**Dataset records:**
# # # # # # #
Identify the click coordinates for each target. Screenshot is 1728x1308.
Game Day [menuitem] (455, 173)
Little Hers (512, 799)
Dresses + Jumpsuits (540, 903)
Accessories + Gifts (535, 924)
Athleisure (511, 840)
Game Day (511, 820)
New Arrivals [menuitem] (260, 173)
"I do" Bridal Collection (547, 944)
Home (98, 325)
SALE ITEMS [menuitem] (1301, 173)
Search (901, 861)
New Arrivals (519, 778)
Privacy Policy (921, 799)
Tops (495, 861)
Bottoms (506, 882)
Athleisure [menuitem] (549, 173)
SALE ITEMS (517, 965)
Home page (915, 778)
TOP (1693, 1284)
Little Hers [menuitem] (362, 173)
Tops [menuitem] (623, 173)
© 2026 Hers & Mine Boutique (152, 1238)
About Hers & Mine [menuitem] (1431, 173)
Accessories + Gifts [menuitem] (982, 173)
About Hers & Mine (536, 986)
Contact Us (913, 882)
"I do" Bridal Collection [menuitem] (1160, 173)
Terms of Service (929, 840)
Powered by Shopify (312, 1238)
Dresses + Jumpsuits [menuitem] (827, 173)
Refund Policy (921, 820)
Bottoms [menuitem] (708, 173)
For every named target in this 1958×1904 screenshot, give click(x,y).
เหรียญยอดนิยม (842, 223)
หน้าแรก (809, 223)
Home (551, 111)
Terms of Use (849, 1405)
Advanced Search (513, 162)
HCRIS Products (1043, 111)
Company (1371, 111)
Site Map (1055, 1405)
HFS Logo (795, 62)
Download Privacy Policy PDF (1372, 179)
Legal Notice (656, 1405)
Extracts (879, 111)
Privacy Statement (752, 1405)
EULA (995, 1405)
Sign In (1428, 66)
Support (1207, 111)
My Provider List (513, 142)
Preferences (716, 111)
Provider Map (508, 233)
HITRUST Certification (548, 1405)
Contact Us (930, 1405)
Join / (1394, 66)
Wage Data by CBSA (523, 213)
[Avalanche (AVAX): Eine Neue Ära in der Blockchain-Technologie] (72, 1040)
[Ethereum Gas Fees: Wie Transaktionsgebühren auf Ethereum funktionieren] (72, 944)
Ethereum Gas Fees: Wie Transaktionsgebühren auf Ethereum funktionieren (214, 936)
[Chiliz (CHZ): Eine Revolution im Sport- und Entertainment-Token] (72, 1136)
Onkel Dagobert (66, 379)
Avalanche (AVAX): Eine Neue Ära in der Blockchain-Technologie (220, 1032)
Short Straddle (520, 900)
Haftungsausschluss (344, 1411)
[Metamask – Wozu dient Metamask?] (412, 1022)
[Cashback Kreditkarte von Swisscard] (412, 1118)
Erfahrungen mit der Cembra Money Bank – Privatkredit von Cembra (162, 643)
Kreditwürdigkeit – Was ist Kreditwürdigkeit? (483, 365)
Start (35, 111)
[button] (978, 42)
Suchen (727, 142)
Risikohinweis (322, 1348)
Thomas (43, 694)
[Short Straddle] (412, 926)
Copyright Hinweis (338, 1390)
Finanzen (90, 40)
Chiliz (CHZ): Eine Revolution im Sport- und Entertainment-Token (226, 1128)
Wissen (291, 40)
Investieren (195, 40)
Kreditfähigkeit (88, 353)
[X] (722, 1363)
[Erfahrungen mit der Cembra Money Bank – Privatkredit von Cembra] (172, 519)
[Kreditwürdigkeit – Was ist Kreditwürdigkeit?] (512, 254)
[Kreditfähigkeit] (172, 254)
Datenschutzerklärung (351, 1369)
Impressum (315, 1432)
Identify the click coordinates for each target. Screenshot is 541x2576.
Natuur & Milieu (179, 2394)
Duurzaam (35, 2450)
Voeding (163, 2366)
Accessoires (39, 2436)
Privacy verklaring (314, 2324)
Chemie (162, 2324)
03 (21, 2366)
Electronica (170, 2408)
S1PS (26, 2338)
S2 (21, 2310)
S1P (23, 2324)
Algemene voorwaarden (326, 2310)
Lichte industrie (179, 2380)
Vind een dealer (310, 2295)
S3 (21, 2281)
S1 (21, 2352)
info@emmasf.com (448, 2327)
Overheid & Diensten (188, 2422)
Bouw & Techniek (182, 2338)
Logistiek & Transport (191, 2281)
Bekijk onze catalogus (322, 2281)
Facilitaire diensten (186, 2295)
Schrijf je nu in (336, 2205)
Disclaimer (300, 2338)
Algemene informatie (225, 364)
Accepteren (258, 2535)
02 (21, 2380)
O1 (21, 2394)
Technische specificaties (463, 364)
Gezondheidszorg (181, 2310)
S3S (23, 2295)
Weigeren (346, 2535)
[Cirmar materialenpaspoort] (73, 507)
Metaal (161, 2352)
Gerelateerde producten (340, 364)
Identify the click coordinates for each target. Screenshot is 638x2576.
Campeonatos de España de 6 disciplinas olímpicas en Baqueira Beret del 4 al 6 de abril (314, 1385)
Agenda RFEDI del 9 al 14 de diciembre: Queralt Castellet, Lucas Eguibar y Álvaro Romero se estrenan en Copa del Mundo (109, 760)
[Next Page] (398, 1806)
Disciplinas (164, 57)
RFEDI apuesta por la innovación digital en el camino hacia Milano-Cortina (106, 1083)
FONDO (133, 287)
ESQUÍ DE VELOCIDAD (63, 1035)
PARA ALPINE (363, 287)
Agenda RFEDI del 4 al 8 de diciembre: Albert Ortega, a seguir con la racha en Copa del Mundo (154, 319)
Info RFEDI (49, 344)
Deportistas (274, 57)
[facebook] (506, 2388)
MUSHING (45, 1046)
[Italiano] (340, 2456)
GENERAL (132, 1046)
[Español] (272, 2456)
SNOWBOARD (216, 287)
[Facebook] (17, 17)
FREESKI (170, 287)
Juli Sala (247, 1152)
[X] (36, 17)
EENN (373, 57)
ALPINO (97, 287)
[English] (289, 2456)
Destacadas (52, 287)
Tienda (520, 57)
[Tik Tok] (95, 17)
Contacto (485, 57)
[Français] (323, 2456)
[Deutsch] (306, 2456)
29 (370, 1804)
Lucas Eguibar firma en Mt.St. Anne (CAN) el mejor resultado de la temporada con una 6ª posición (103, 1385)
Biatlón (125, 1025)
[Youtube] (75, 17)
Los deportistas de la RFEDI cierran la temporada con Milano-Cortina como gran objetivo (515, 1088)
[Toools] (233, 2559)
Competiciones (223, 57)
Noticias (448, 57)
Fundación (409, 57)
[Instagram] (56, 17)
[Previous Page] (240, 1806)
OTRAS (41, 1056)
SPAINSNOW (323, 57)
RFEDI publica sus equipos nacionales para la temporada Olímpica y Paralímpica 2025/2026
# # # # # # #
**What you need to do:**
The full listing above needs to be transcribed exactly.

**Your solution:**
Identify the click coordinates for each target. Screenshot is 1728x1308.
Game Day [menuitem] (455, 173)
Little Hers (512, 799)
Dresses + Jumpsuits (540, 903)
Accessories + Gifts (535, 924)
Athleisure (511, 840)
Game Day (511, 820)
New Arrivals [menuitem] (260, 173)
"I do" Bridal Collection (547, 944)
Home (98, 325)
SALE ITEMS [menuitem] (1301, 173)
Search (901, 861)
New Arrivals (519, 778)
Privacy Policy (921, 799)
Tops (495, 861)
Bottoms (506, 882)
Athleisure [menuitem] (549, 173)
SALE ITEMS (517, 965)
Home page (915, 778)
TOP (1693, 1284)
Little Hers [menuitem] (362, 173)
Tops [menuitem] (623, 173)
© 2026 Hers & Mine Boutique (152, 1238)
About Hers & Mine [menuitem] (1431, 173)
Accessories + Gifts [menuitem] (982, 173)
About Hers & Mine (536, 986)
Contact Us (913, 882)
"I do" Bridal Collection [menuitem] (1160, 173)
Terms of Service (929, 840)
Powered by Shopify (312, 1238)
Dresses + Jumpsuits [menuitem] (827, 173)
Refund Policy (921, 820)
Bottoms [menuitem] (708, 173)
For every named target in this 1958×1904 screenshot, give click(x,y).
เหรียญยอดนิยม (842, 223)
หน้าแรก (809, 223)
Home (551, 111)
Terms of Use (849, 1405)
Advanced Search (513, 162)
HCRIS Products (1043, 111)
Company (1371, 111)
Site Map (1055, 1405)
HFS Logo (795, 62)
Download Privacy Policy PDF (1372, 179)
Legal Notice (656, 1405)
Extracts (879, 111)
Privacy Statement (752, 1405)
EULA (995, 1405)
Sign In (1428, 66)
Support (1207, 111)
My Provider List (513, 142)
Preferences (716, 111)
Provider Map (508, 233)
HITRUST Certification (548, 1405)
Contact Us (930, 1405)
Join / (1394, 66)
Wage Data by CBSA (523, 213)
[Avalanche (AVAX): Eine Neue Ära in der Blockchain-Technologie] (72, 1040)
[Ethereum Gas Fees: Wie Transaktionsgebühren auf Ethereum funktionieren] (72, 944)
Ethereum Gas Fees: Wie Transaktionsgebühren auf Ethereum funktionieren (214, 936)
[Chiliz (CHZ): Eine Revolution im Sport- und Entertainment-Token] (72, 1136)
Onkel Dagobert (66, 379)
Avalanche (AVAX): Eine Neue Ära in der Blockchain-Technologie (220, 1032)
Short Straddle (520, 900)
Haftungsausschluss (344, 1411)
[Metamask – Wozu dient Metamask?] (412, 1022)
[Cashback Kreditkarte von Swisscard] (412, 1118)
Erfahrungen mit der Cembra Money Bank – Privatkredit von Cembra (162, 643)
Kreditwürdigkeit – Was ist Kreditwürdigkeit? (483, 365)
Start (35, 111)
[button] (978, 42)
Suchen (727, 142)
Risikohinweis (322, 1348)
Thomas (43, 694)
[Short Straddle] (412, 926)
Copyright Hinweis (338, 1390)
Finanzen (90, 40)
Chiliz (CHZ): Eine Revolution im Sport- und Entertainment-Token (226, 1128)
Wissen (291, 40)
Investieren (195, 40)
Kreditfähigkeit (88, 353)
[X] (722, 1363)
[Erfahrungen mit der Cembra Money Bank – Privatkredit von Cembra] (172, 519)
[Kreditwürdigkeit – Was ist Kreditwürdigkeit?] (512, 254)
[Kreditfähigkeit] (172, 254)
Datenschutzerklärung (351, 1369)
Impressum (315, 1432)
Identify the click coordinates for each target. Screenshot is 541x2576.
Natuur & Milieu (179, 2394)
Duurzaam (35, 2450)
Voeding (163, 2366)
Accessoires (39, 2436)
Privacy verklaring (314, 2324)
Chemie (162, 2324)
03 (21, 2366)
Electronica (170, 2408)
S1PS (26, 2338)
S2 (21, 2310)
S1P (23, 2324)
Algemene voorwaarden (326, 2310)
Lichte industrie (179, 2380)
Vind een dealer (310, 2295)
S3 (21, 2281)
S1 (21, 2352)
info@emmasf.com (448, 2327)
Overheid & Diensten (188, 2422)
Bouw & Techniek (182, 2338)
Logistiek & Transport (191, 2281)
Bekijk onze catalogus (322, 2281)
Facilitaire diensten (186, 2295)
Schrijf je nu in (336, 2205)
Disclaimer (300, 2338)
Algemene informatie (225, 364)
Accepteren (258, 2535)
02 (21, 2380)
O1 (21, 2394)
Technische specificaties (463, 364)
Gezondheidszorg (181, 2310)
S3S (23, 2295)
Weigeren (346, 2535)
[Cirmar materialenpaspoort] (73, 507)
Metaal (161, 2352)
Gerelateerde producten (340, 364)
Identify the click coordinates for each target. Screenshot is 638x2576.
Campeonatos de España de 6 disciplinas olímpicas en Baqueira Beret del 4 al 6 de abril (314, 1385)
Agenda RFEDI del 9 al 14 de diciembre: Queralt Castellet, Lucas Eguibar y Álvaro Romero se estrenan en Copa del Mundo (109, 760)
[Next Page] (398, 1806)
Disciplinas (164, 57)
RFEDI apuesta por la innovación digital en el camino hacia Milano-Cortina (106, 1083)
FONDO (133, 287)
ESQUÍ DE VELOCIDAD (63, 1035)
PARA ALPINE (363, 287)
Agenda RFEDI del 4 al 8 de diciembre: Albert Ortega, a seguir con la racha en Copa del Mundo (154, 319)
Info RFEDI (49, 344)
Deportistas (274, 57)
[facebook] (506, 2388)
MUSHING (45, 1046)
[Italiano] (340, 2456)
GENERAL (132, 1046)
[Español] (272, 2456)
SNOWBOARD (216, 287)
[Facebook] (17, 17)
FREESKI (170, 287)
Juli Sala (247, 1152)
[X] (36, 17)
EENN (373, 57)
ALPINO (97, 287)
[English] (289, 2456)
Destacadas (52, 287)
Tienda (520, 57)
[Tik Tok] (95, 17)
Contacto (485, 57)
[Français] (323, 2456)
[Deutsch] (306, 2456)
29 (370, 1804)
Lucas Eguibar firma en Mt.St. Anne (CAN) el mejor resultado de la temporada con una 6ª posición (103, 1385)
Biatlón (125, 1025)
[Youtube] (75, 17)
Los deportistas de la RFEDI cierran la temporada con Milano-Cortina como gran objetivo (515, 1088)
[Toools] (233, 2559)
Competiciones (223, 57)
Noticias (448, 57)
Fundación (409, 57)
[Instagram] (56, 17)
[Previous Page] (240, 1806)
OTRAS (41, 1056)
SPAINSNOW (323, 57)
RFEDI publica sus equipos nacionales para la temporada Olímpica y Paralímpica 2025/2026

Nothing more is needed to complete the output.